*** Opening of Supplied entries ***

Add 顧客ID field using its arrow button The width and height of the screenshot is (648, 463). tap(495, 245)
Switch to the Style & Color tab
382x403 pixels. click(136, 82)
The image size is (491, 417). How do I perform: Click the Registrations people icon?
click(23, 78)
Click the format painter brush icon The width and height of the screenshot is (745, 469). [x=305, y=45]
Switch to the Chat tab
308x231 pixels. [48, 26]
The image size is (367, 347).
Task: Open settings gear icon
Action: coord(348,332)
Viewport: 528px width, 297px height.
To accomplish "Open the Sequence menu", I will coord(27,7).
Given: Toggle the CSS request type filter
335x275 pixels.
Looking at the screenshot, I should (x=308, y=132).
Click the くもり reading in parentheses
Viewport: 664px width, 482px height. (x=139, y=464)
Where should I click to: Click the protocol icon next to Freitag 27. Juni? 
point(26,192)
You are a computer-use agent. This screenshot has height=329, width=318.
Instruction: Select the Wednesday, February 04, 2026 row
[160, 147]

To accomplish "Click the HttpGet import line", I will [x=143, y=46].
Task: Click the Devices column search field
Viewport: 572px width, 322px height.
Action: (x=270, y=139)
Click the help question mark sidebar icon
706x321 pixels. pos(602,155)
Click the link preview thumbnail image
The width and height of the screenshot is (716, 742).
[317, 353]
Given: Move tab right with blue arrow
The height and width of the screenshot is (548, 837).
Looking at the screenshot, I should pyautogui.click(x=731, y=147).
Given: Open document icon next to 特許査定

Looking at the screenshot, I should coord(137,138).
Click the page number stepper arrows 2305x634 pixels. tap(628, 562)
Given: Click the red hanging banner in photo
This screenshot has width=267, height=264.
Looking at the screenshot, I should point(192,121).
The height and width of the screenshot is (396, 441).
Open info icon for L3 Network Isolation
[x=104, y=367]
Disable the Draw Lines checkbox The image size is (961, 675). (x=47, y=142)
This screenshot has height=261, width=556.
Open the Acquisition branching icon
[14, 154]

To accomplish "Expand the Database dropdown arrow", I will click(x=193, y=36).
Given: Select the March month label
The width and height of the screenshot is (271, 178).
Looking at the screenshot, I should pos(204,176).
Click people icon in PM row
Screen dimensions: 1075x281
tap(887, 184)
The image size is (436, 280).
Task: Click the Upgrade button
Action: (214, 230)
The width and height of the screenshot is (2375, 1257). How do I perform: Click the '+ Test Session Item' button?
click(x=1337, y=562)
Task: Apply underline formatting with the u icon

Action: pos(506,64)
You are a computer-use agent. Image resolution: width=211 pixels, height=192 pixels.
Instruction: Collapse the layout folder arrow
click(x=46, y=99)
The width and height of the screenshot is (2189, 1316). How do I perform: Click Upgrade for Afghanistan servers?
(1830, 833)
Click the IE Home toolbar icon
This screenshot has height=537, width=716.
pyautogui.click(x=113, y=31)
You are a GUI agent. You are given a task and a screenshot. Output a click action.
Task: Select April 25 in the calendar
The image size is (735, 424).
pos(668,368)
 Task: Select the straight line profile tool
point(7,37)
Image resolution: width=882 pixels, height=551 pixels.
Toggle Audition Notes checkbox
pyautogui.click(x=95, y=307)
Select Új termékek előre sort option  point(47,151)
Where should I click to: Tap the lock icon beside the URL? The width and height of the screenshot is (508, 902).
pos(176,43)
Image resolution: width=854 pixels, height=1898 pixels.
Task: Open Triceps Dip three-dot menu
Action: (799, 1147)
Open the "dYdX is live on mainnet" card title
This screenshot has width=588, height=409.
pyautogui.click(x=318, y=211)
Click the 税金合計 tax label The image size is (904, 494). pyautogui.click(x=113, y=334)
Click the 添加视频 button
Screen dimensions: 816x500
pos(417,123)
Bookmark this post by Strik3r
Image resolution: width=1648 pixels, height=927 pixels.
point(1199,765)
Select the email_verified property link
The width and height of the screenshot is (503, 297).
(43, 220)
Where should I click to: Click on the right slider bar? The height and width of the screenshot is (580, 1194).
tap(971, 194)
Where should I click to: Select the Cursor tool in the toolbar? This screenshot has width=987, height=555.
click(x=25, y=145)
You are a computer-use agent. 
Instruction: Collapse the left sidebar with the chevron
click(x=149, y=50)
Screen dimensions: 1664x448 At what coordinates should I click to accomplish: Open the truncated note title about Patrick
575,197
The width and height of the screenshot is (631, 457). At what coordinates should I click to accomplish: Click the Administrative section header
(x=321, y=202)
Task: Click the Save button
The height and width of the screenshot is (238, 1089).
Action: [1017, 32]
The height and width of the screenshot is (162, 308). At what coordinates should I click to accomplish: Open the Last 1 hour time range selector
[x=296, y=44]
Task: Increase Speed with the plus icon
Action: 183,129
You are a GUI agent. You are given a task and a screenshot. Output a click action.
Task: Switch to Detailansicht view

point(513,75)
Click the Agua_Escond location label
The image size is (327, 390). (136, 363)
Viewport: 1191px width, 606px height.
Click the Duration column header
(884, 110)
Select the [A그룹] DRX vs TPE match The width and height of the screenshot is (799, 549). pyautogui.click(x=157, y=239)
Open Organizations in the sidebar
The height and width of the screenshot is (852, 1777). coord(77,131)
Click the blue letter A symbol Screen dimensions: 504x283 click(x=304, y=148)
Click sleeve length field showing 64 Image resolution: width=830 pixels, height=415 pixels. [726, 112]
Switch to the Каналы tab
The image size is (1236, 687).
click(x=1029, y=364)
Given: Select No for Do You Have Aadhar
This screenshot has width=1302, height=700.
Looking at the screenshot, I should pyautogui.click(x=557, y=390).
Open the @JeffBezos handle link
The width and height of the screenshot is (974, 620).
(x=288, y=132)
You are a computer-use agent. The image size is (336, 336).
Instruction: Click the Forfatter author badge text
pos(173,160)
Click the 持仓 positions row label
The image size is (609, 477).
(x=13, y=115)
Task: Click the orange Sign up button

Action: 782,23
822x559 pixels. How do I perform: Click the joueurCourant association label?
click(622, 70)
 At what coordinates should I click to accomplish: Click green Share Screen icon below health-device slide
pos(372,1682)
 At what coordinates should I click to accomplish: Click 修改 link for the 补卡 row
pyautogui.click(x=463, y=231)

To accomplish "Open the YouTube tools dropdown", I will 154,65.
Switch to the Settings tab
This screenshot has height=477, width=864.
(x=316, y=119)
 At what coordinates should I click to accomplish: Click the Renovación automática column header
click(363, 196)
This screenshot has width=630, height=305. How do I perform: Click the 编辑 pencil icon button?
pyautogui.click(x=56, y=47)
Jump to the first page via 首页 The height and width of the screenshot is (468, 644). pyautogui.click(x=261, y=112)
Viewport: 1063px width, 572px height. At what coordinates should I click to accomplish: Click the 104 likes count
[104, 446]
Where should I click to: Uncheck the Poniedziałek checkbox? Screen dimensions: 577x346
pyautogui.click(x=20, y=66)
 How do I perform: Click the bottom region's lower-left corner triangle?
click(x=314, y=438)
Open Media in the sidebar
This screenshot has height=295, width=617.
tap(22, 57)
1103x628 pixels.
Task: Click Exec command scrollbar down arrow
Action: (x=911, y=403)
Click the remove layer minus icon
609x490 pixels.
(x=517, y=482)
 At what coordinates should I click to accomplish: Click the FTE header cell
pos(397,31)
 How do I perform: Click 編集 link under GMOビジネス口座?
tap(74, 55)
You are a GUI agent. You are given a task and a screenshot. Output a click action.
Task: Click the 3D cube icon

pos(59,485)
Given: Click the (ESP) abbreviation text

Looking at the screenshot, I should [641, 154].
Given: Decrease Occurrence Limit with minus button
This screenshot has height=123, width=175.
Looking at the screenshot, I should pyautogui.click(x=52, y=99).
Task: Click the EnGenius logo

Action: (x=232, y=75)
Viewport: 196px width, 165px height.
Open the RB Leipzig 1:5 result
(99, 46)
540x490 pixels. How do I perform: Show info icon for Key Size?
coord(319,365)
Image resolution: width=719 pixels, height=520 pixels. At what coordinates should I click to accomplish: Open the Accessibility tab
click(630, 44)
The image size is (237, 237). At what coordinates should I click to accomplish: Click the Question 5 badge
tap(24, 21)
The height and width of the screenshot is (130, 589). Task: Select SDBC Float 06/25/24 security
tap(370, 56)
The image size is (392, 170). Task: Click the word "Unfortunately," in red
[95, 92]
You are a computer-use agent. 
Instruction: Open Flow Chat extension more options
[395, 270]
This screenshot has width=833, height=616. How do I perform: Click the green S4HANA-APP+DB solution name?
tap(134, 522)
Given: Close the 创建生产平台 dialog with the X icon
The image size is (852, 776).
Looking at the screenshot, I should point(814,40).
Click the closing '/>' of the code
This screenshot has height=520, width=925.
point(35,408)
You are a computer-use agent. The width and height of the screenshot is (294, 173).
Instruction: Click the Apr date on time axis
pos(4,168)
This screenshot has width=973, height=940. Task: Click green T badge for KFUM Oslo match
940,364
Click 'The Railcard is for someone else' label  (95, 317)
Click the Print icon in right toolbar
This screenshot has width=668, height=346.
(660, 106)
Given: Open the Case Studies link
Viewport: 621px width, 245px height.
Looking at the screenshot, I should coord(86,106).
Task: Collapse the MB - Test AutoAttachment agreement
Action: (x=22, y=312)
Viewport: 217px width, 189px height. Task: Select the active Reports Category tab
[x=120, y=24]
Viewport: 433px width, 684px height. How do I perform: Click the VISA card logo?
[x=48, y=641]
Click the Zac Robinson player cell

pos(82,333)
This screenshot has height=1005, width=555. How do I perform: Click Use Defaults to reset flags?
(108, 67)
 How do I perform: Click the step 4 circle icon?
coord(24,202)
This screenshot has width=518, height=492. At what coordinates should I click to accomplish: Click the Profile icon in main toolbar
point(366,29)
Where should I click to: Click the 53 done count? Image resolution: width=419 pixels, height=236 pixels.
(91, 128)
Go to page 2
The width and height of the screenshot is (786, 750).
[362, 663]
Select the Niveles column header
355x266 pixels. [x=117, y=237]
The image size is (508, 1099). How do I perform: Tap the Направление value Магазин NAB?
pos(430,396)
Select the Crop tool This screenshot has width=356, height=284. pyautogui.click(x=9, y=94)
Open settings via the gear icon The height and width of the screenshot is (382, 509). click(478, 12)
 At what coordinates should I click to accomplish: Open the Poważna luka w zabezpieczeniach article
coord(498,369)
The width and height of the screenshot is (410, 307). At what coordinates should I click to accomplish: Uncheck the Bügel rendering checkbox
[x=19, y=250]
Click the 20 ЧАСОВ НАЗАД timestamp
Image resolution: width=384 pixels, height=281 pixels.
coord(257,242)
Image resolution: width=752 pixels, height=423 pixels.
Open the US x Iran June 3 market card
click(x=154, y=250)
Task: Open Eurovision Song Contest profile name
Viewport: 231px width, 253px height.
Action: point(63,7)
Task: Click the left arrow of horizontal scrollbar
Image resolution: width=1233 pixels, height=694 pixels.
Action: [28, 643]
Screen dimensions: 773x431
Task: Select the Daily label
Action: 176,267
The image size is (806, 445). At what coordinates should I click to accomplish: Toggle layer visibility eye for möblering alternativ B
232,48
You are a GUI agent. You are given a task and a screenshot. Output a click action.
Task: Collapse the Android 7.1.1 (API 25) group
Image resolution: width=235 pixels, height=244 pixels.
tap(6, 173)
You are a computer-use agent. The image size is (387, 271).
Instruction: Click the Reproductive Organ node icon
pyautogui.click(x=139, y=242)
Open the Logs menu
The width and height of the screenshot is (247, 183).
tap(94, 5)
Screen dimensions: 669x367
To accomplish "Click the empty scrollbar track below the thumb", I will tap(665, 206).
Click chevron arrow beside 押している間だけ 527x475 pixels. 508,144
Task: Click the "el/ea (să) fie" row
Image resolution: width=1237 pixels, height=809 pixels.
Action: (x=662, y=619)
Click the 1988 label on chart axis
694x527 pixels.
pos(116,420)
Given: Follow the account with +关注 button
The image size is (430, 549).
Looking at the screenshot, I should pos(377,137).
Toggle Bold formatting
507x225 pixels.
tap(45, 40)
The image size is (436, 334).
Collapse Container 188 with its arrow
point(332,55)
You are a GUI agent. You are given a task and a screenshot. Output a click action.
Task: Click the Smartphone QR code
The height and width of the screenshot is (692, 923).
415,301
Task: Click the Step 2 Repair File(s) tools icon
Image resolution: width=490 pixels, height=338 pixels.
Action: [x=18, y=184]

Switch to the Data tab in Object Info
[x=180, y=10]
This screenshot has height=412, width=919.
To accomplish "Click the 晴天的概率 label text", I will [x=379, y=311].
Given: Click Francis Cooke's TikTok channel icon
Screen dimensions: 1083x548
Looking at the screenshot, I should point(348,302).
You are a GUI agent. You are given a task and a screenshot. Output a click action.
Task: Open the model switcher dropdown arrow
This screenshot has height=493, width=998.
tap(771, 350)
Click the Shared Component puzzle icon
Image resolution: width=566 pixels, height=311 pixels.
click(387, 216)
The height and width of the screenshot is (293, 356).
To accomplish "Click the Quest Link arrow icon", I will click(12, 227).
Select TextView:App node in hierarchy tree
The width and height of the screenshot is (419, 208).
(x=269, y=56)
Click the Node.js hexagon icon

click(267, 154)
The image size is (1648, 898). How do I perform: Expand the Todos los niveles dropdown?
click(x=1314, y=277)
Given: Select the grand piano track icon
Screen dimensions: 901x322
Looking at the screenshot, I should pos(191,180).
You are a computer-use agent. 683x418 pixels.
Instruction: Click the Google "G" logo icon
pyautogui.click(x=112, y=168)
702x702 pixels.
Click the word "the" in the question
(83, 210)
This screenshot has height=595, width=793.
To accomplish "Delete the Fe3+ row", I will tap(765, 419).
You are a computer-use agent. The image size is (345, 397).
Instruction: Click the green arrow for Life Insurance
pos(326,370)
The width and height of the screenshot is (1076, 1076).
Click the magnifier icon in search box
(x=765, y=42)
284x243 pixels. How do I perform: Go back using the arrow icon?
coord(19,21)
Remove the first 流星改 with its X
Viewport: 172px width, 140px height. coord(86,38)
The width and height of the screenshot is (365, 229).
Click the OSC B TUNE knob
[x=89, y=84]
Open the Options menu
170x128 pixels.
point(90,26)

*** Close of Supplied entries ***

Please copy only the lines between the first line of the entries and the line with "Click the format", keeping those two end lines as well, exactly as written.

> [Answer to this task]
Add 顧客ID field using its arrow button The width and height of the screenshot is (648, 463). tap(495, 245)
Switch to the Style & Color tab
382x403 pixels. click(136, 82)
The image size is (491, 417). How do I perform: Click the Registrations people icon?
click(23, 78)
Click the format painter brush icon The width and height of the screenshot is (745, 469). [x=305, y=45]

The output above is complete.